> _Directions for this task_
Rewrite the material from the line with "You are a GUI" through the end as a JSON list of strings, one string per line, skipping blank lines and leaving out the pictures.

═══ Dataset records ═══

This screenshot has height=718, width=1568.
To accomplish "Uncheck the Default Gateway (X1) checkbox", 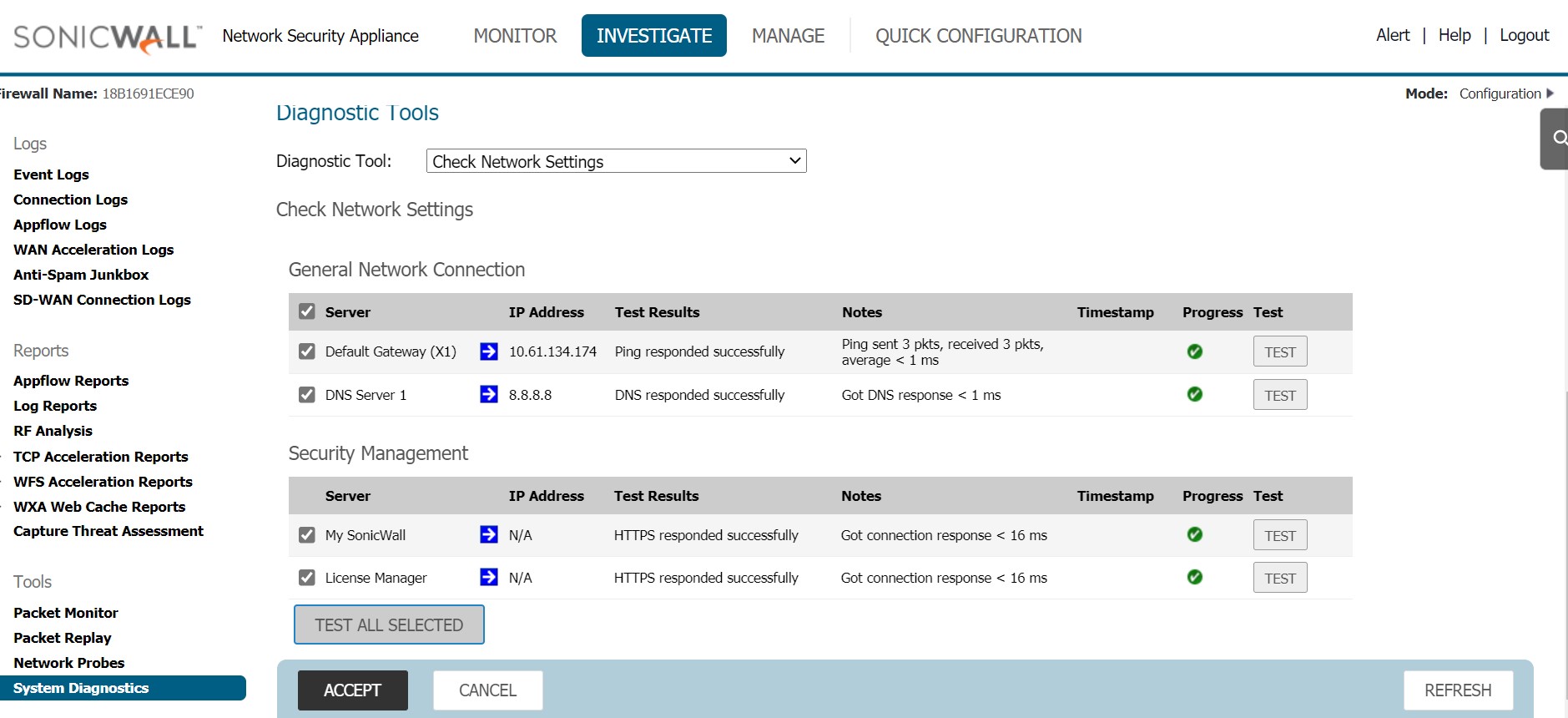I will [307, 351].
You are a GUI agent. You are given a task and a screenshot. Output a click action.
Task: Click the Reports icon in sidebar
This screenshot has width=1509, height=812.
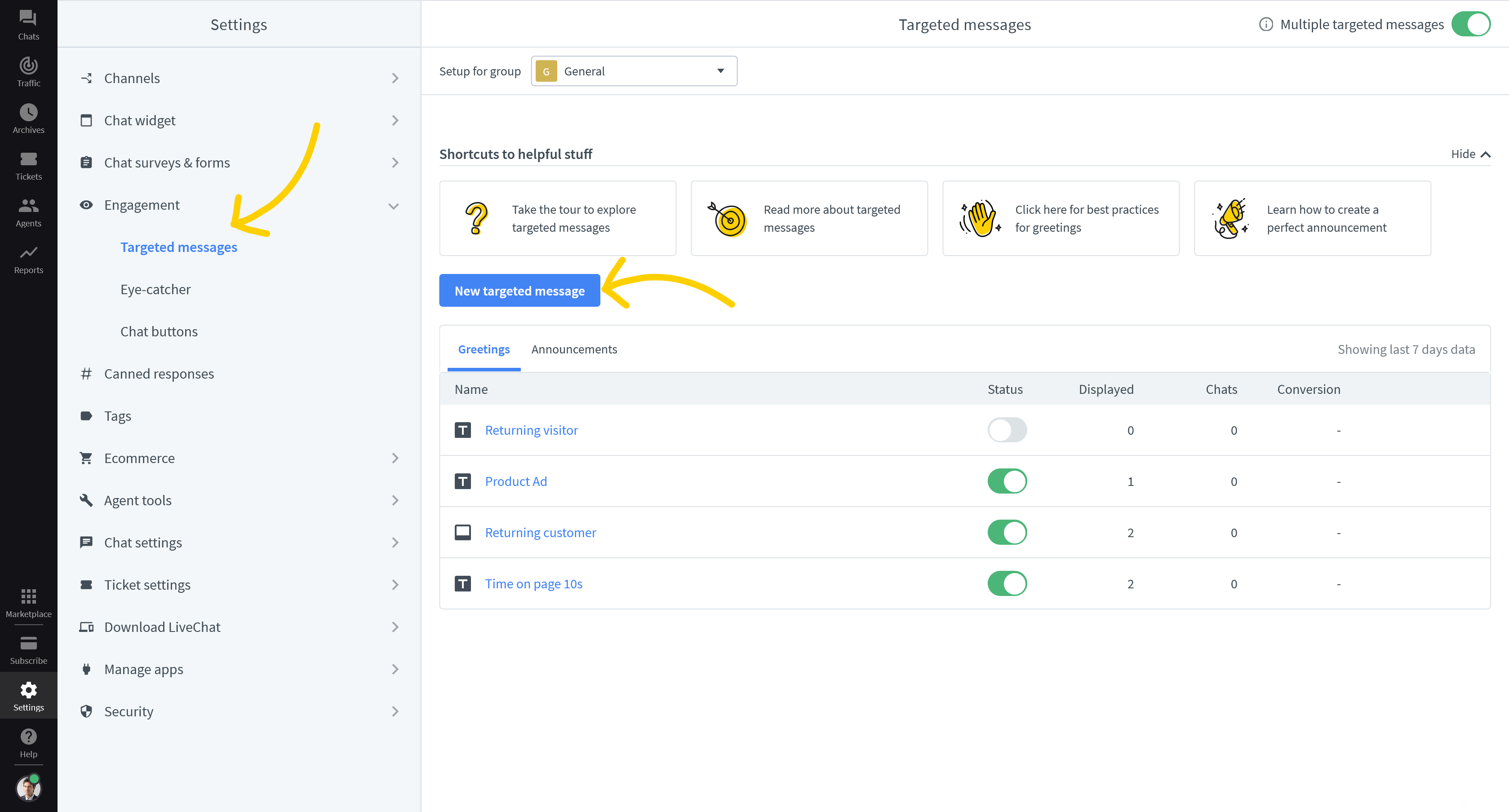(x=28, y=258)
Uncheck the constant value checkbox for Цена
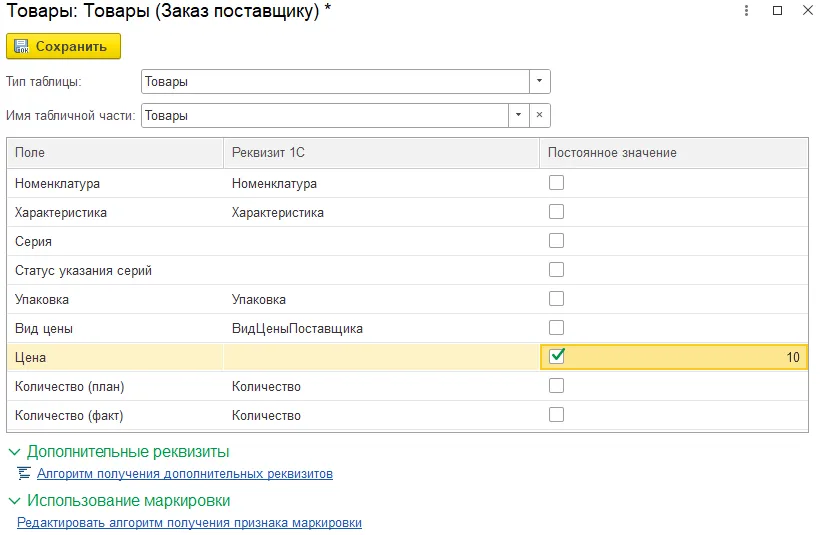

═══

> _Written reply_
[
  "You are a GUI agent. You are given a task and a screenshot. Output a click action.",
  "Task: Click the Reports icon in sidebar",
  "This screenshot has width=1509, height=812.",
  "(x=28, y=258)",
  "Uncheck the constant value checkbox for Цена"
]